Police arrested more than a dozen people during a bar sweep Saturday night, finding suspects with methamphetamine who were also wanted for failing to appear on their court date.
"We give them a new court date and hope they will appear again," he said.
Police are accompanied by probation officers who recognize many of their clients during the bar sweeps when they hit the Purple Parrots and other local establishments.
Many of the suspects are referred to as "frequent flyers" by police.
On a slow day, police can arrest about 15 people, but Saturday and Sunday they snagged more than 30, Kirkpatrick said.
"We arrested a lot of folks over the last 24 hours," he said.
He said that other than the bar sweep, another 15 were arrested during the day on Sunday and up to 10 overnight in other locations.
Police bring the suspects to the jail, where they are processed and then turned loose.
According to jail records, 17 suspects were released either on their own recognizance or because the jail was nearing capacity.

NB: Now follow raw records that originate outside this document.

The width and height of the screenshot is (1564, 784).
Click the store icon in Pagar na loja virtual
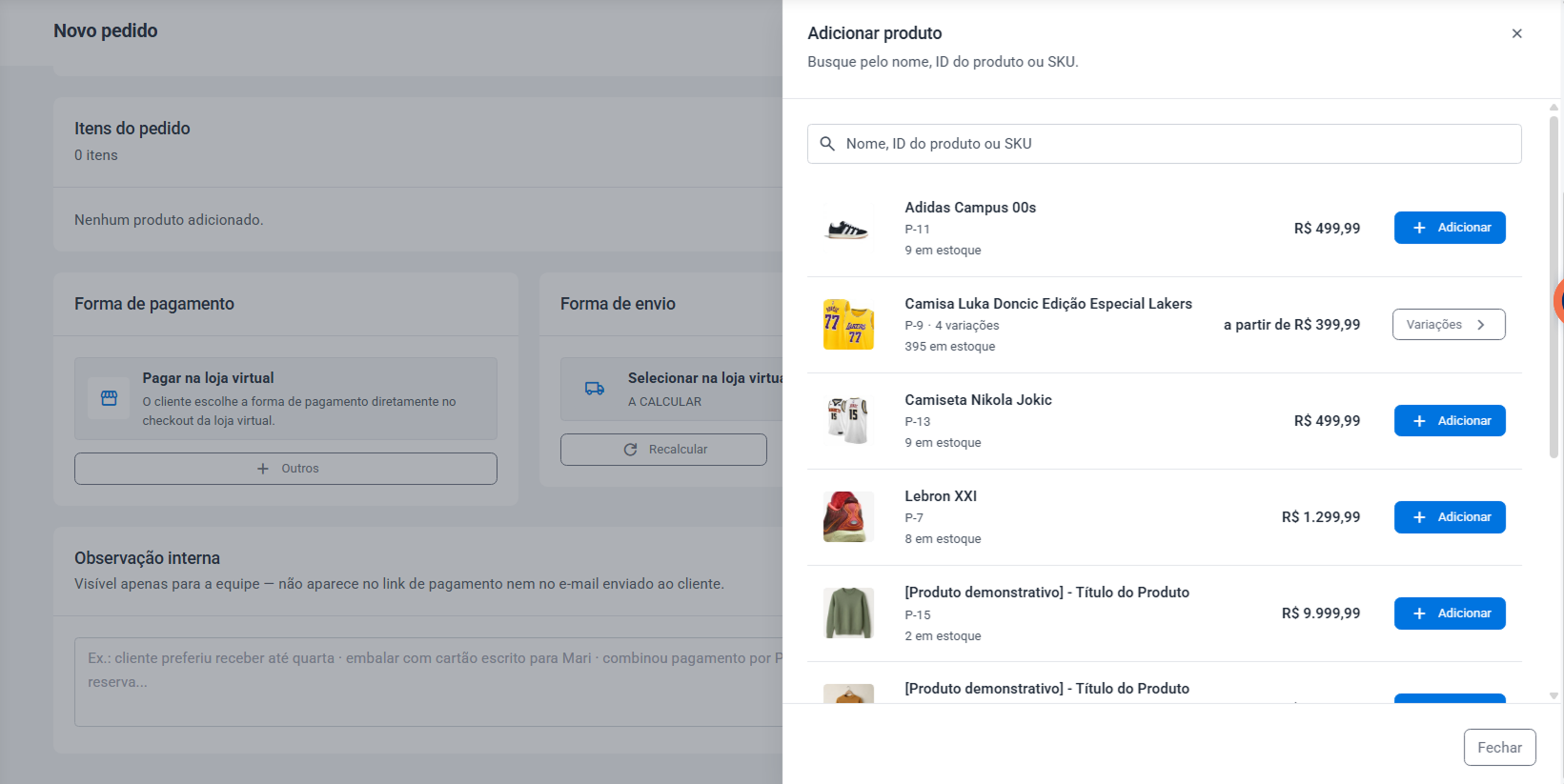pos(110,398)
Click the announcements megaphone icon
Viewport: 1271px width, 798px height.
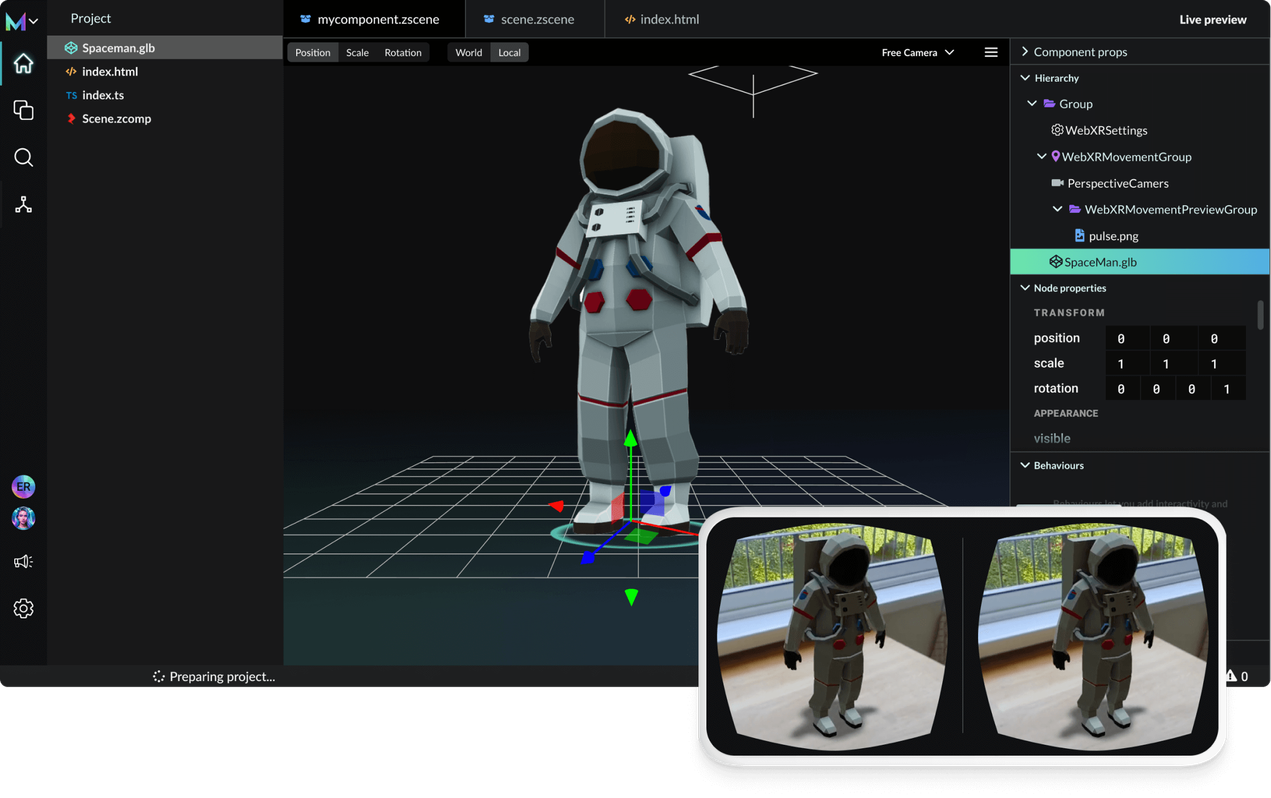pos(23,561)
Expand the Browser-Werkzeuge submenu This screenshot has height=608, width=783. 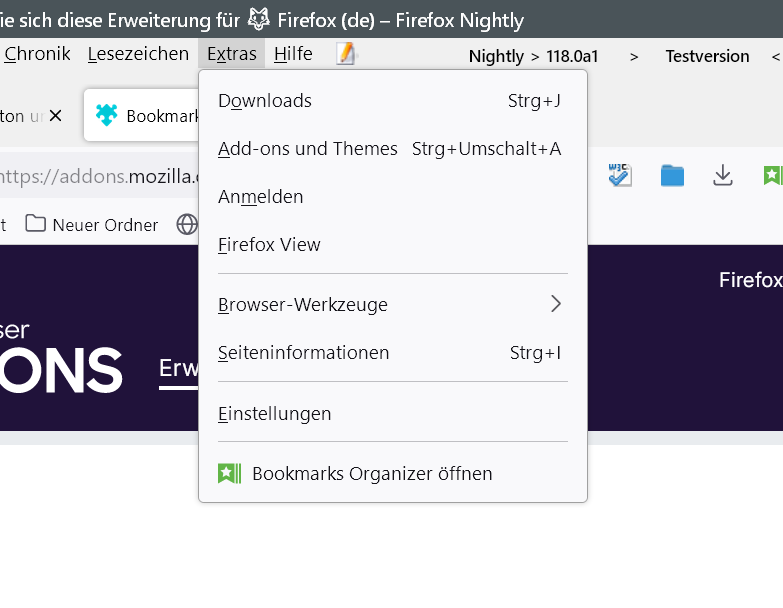click(x=392, y=304)
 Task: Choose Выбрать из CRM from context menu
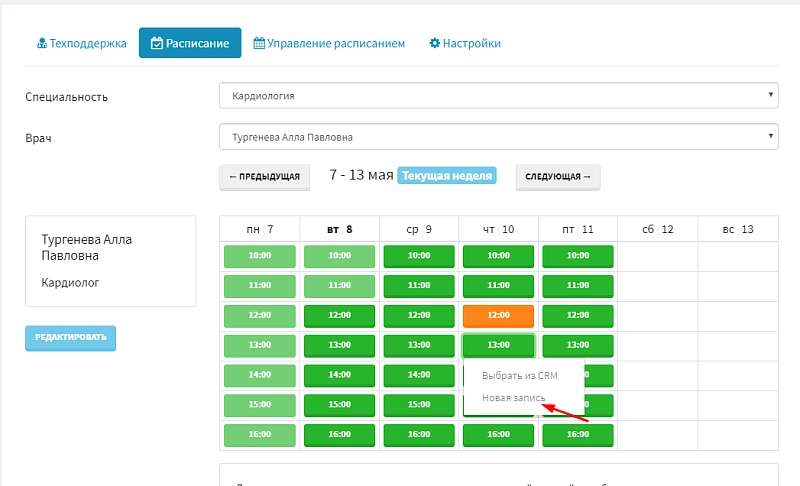click(519, 375)
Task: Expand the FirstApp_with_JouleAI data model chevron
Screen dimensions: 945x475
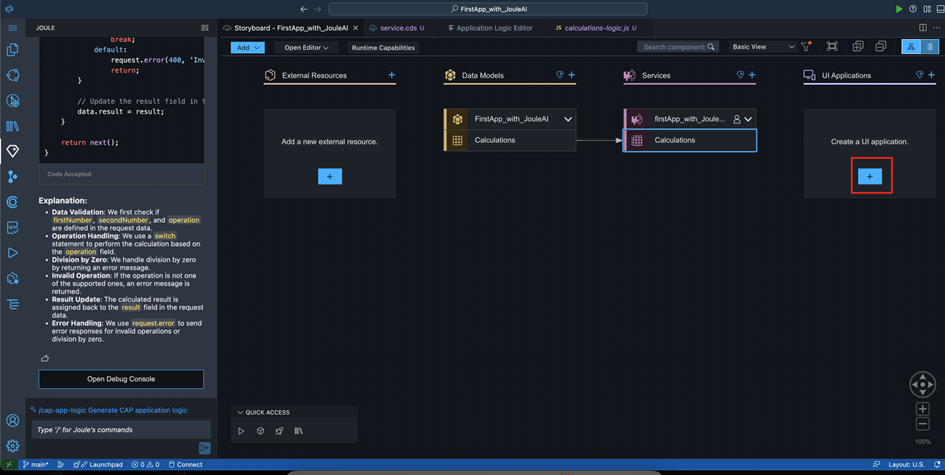Action: pos(568,119)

A majority of the offenses related to possession of methamphetamine, but suspects who had been involved in thefts, harassments, disorderly conduct, forgery, possessing burglary tools and even failing to appear as a registered sex offender were also turned loose.
Kirkpatrick said police will continue to make as many arrests as necessary, then bring them into Jackson County Jail, which is under the jurisdiction of the sheriff's department.
"We don't have any control over how the sheriff's office releases," he said.
Kirkpatrick said the jail tries its best to keep suspects, but because of limited space has to prioritize who stays and who goes.
In April 2014, another 62 more inmates could be housed in the jail after it underwent a $2.7 million remodeling project. That brought the total capacity to 292 inmates.
In 2013, nearly 5,000 of the 11,482 offenders lodged in the jail were quickly released because of space constraints.
After the beds were added, the number of prisoners released to prevent the jail from being overcrowded appeared to put a dent in the "catch and release" problem.